Ha accelerato il cambiamento, portando l’attenzione sull’importanza di avere risorse a breve distanza. Il passaggio al lavoro a distanza ha ridotto la necessità di pendolarismo quotidiano, rendendo più fattibile per le persone vivere, lavorare e soddisfare le proprie esigenze quotidiane nel proprio quartiere, e sono stati rivalutati gli spazi urbani. Tuttavia, la pandemia ha anche evidenziato le disuguaglianze esistenti nell’accesso ai servizi e alle strutture, che potrebbero rappresentare una sfida per l’attuazione del modello della città dei 15 minuti. Credo che l’esperienza della pandemia potrebbe influenzare la pianificazione urbana futura.

ⓢ Lei lavora a questo progetto da oltre dieci anni. Perché è diventato così popolare solo ora?
Perché risponde a molte delle sfide che le città stanno attualmente affrontando e fornisce una visione per un futuro urbano più sostenibile, resiliente e vivibile. Questo concetto ha guadagnato popolarità e attenzione negli ultimi tempi grazie alla convergenza di diversi fattori chiave: la pandemia, come abbiamo già detto, ma non solo, poiché è sempre più evidente l’urgenza di affrontare il cambiamento climatico e le città stanno cercando strategie per ridurre le proprie emissioni di carbonio. Inoltre i progressi della tecnologia digitale hanno reso più fattibili alcuni aspetti.

ⓢ Come risponde alle critiche sulle sue teorie?
Le teorie cospiratorie che suggeriscono che il concetto di città dei 15 minuti sia un piano per controllare i cittadini o ridurre le loro libertà sono fondamentalmente errate, poiché il modello è in realtà finalizzato a migliorare la qualità della vita, promuovere l’autonomia locale, rafforzare i legami tra le comunità e favorire uno sviluppo urbano sostenibile ed equo.
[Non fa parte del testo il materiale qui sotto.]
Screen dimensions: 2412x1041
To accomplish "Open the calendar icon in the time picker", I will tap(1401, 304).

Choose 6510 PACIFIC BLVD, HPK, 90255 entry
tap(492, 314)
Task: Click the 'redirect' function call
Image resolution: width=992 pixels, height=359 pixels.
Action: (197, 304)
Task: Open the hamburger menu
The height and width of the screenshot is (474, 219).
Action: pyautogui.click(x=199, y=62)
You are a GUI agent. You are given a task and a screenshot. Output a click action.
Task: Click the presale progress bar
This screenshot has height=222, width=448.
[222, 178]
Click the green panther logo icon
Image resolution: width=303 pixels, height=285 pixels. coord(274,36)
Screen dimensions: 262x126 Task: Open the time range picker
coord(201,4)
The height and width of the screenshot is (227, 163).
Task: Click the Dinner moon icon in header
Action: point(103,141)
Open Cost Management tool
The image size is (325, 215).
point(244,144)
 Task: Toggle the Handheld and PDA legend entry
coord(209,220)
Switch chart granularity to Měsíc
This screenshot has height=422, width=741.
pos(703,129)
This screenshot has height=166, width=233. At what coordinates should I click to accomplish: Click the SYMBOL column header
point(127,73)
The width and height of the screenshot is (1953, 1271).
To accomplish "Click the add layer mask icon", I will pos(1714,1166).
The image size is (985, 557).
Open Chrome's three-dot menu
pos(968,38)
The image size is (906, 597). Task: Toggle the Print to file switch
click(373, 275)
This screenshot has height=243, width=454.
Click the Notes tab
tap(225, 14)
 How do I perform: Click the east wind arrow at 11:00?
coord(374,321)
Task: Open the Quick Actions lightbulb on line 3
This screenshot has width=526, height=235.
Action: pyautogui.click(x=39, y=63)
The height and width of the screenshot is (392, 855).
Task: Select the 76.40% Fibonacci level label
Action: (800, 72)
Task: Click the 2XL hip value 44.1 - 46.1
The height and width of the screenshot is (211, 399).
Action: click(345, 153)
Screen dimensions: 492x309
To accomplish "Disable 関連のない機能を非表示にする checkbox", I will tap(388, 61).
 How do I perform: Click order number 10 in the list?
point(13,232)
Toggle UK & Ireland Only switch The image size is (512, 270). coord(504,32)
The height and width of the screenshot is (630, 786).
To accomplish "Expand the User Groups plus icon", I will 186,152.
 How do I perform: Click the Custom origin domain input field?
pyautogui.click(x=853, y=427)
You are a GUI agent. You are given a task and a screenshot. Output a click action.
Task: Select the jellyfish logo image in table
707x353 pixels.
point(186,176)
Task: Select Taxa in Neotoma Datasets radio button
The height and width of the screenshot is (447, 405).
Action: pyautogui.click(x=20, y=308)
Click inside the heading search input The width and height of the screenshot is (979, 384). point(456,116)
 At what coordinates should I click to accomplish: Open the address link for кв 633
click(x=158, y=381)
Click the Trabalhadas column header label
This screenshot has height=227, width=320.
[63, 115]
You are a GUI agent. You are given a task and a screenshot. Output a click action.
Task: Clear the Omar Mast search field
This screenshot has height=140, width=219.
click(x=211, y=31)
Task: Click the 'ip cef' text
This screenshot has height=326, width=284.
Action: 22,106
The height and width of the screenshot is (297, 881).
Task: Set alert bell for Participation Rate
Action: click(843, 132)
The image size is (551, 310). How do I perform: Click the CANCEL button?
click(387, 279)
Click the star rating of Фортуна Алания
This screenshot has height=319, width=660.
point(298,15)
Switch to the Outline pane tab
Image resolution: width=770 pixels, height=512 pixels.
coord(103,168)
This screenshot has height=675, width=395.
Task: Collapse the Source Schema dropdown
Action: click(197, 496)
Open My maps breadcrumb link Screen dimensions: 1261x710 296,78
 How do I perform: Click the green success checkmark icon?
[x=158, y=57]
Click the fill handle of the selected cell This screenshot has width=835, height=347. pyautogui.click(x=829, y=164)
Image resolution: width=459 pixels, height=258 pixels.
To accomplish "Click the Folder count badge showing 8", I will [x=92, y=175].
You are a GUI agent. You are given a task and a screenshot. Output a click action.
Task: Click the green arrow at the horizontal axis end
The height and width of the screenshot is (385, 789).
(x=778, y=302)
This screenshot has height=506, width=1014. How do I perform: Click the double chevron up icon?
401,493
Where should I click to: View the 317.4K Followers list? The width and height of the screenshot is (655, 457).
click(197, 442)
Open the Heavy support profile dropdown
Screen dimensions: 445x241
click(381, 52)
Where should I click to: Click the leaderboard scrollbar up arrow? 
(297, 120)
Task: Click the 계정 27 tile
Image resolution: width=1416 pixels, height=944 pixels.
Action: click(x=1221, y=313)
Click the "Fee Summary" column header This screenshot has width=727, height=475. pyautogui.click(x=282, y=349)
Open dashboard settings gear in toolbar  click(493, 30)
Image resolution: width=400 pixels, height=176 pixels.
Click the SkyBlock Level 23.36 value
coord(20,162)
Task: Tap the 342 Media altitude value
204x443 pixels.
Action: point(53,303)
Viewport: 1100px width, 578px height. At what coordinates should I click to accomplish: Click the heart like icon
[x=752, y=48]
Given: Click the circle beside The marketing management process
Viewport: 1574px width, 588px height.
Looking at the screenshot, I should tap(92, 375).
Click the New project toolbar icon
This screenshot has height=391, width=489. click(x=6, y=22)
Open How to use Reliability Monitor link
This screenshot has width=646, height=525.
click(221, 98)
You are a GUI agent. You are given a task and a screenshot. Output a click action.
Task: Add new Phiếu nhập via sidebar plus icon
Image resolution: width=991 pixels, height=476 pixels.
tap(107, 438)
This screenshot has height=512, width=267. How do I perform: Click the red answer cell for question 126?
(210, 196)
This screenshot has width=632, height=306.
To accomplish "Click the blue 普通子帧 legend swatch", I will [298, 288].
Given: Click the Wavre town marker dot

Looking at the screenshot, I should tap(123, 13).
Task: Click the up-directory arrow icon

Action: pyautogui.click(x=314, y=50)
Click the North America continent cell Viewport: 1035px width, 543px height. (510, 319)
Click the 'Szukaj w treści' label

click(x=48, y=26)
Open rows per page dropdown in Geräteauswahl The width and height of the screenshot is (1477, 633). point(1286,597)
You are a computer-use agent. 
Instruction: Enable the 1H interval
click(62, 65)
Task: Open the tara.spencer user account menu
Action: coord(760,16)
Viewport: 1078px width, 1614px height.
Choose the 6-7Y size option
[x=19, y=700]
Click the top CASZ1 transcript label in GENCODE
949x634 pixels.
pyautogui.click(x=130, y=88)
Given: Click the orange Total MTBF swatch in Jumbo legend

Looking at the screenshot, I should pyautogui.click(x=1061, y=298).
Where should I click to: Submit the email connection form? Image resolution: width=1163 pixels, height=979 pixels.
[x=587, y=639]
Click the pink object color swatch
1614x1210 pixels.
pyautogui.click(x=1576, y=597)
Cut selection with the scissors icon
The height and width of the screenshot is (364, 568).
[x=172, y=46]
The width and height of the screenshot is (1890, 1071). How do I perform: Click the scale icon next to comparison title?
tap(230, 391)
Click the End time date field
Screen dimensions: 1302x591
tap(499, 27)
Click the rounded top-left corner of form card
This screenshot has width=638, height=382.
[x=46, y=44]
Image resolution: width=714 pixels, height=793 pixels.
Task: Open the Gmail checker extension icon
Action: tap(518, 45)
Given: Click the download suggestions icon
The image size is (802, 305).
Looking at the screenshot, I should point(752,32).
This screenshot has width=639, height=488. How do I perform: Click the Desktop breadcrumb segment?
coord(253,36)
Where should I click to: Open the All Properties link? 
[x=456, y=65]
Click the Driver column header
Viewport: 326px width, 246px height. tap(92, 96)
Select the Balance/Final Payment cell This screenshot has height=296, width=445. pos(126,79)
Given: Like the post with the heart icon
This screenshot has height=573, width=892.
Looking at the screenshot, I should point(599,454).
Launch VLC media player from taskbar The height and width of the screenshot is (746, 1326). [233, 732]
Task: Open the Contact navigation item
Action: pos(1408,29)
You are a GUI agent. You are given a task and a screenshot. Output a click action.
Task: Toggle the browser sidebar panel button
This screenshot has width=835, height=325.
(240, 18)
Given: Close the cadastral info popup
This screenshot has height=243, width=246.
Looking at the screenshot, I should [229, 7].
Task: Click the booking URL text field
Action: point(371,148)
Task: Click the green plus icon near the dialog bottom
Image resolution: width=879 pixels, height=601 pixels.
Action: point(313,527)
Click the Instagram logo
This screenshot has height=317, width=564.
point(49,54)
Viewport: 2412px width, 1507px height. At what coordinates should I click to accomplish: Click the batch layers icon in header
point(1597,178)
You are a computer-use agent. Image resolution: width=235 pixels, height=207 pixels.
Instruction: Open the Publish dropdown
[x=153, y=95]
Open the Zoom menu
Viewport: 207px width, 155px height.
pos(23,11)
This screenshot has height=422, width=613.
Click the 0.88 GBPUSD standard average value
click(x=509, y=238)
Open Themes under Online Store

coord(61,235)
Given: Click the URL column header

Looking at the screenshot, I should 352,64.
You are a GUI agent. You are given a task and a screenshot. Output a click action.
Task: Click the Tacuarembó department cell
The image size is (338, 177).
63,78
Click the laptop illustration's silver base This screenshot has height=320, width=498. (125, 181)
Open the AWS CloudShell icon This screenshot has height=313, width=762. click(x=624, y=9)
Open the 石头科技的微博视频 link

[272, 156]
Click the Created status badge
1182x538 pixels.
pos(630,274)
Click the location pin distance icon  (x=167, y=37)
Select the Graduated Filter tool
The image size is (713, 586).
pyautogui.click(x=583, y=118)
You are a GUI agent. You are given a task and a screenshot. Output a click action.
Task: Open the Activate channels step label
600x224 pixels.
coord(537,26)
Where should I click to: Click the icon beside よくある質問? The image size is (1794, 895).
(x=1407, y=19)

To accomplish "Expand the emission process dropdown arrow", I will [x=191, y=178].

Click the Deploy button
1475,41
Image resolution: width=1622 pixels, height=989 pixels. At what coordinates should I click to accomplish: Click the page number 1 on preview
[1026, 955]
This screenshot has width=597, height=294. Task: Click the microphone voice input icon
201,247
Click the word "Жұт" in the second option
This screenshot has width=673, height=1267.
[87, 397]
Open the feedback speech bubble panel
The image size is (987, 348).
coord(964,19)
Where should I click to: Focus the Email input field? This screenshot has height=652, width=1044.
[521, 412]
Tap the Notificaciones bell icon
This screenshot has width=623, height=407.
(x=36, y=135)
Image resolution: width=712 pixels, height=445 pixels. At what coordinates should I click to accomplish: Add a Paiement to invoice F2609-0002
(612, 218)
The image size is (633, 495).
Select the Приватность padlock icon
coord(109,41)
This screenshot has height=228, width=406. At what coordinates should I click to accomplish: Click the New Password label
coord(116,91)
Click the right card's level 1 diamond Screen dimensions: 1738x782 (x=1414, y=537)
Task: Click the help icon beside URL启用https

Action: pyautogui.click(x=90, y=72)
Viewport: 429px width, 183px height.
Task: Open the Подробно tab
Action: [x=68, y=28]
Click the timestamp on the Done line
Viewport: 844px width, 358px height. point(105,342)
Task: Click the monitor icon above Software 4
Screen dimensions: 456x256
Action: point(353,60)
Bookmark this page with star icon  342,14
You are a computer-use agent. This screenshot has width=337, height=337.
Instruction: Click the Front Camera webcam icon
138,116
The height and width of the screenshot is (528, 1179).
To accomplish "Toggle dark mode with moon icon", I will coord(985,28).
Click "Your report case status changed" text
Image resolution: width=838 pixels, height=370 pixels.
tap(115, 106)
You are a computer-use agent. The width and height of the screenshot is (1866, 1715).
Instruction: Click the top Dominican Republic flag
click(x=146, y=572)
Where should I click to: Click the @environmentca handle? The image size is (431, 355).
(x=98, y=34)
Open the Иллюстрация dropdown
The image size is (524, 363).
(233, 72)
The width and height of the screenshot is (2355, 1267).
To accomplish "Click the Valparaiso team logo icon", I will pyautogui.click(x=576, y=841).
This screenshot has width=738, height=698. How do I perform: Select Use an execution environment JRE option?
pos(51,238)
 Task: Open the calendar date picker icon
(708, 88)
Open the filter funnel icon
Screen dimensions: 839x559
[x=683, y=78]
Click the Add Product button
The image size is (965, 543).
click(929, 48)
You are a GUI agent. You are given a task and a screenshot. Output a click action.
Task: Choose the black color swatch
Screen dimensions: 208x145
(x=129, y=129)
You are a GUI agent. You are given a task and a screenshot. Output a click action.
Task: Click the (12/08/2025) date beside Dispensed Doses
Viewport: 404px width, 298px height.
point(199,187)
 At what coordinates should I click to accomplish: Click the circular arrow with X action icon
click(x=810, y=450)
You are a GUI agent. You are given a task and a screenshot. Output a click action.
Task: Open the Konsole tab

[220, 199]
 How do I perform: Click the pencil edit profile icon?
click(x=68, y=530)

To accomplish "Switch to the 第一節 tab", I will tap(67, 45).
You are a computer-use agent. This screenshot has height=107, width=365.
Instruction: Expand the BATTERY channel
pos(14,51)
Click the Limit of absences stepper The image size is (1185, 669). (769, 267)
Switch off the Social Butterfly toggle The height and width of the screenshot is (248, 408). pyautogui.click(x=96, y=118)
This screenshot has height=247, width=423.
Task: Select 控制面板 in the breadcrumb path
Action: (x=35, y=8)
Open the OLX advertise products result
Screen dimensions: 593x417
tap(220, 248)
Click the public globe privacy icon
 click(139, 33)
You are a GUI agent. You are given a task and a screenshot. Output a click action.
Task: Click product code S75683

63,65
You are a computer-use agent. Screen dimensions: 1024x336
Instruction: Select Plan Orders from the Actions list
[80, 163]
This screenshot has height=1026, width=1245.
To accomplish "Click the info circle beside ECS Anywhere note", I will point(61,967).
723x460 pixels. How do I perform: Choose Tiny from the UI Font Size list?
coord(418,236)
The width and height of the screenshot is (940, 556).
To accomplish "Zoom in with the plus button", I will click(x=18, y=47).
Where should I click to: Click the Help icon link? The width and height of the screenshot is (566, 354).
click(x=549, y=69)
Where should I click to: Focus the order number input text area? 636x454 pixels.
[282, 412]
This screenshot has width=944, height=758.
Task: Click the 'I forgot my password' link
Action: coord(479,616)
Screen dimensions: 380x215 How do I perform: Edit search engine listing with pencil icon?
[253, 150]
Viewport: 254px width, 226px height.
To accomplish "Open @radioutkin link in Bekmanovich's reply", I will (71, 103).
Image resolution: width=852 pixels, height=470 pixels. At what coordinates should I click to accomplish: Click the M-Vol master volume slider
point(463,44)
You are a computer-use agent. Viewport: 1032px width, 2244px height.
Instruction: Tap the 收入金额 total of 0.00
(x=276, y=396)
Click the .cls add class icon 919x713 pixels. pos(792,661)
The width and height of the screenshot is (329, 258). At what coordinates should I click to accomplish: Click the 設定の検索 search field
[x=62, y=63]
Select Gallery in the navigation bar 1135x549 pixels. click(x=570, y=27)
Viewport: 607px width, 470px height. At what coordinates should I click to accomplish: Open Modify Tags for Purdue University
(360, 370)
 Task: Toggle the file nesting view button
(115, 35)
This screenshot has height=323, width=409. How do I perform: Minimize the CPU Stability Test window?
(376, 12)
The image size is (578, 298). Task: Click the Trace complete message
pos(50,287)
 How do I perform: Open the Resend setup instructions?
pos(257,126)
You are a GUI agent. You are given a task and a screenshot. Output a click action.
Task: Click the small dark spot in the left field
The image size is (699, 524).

I critici per esempio si chiedono se sia fattibile implementare il concetto di città dei 15 minuti in città tentacolari con infrastrutture consolidate e una cultura da sempre incentrata sull’automobile. Sebbene sia vero che la transizione verso una città dei 15 minuti sia diversa a seconda del contesto in cui si trova, i cambiamenti incrementali, come gli investimenti in infrastrutture di trasporto attivo, il potenziamento dei trasporti pubblici o l’attuazione di riforme urbanistiche che consentano uno sviluppo a uso misto, possono portare gradualmente le città verso questo obiettivo. Alcuni temono che la riduzione della dipendenza dall’auto e dai lunghi spostamenti possa avere un impatto negativo su alcuni settori dell’economia, ma se da un lato le transizioni economiche possono essere impegnative, dall’altro offrono opportunità di crescita in nuovi settori, come le energie rinnovabili, l’agricoltura urbana e le imprese locali. Alcuni critici suggeriscono che questo modello potrebbe portare a quartieri omogenei e alla perdita della vivace vita urbana che attrae molti nelle città. È importante notare che questo concetto non elimina necessariamente il pendolarismo o gli spostamenti da una città all’altra, ma si limita a minimizzarne la necessità. Garantire uno sviluppo diversificato e a uso misto all’interno dei quartieri può mantenere una vita urbana vivace, consentendo al contempo tempi di spostamento più brevi per le necessità quotidiane. Detto ciò, è chiaro che l’attuazione di questo concetto richiederebbe una pianificazione ponderata, investimenti e una forte volontà politica.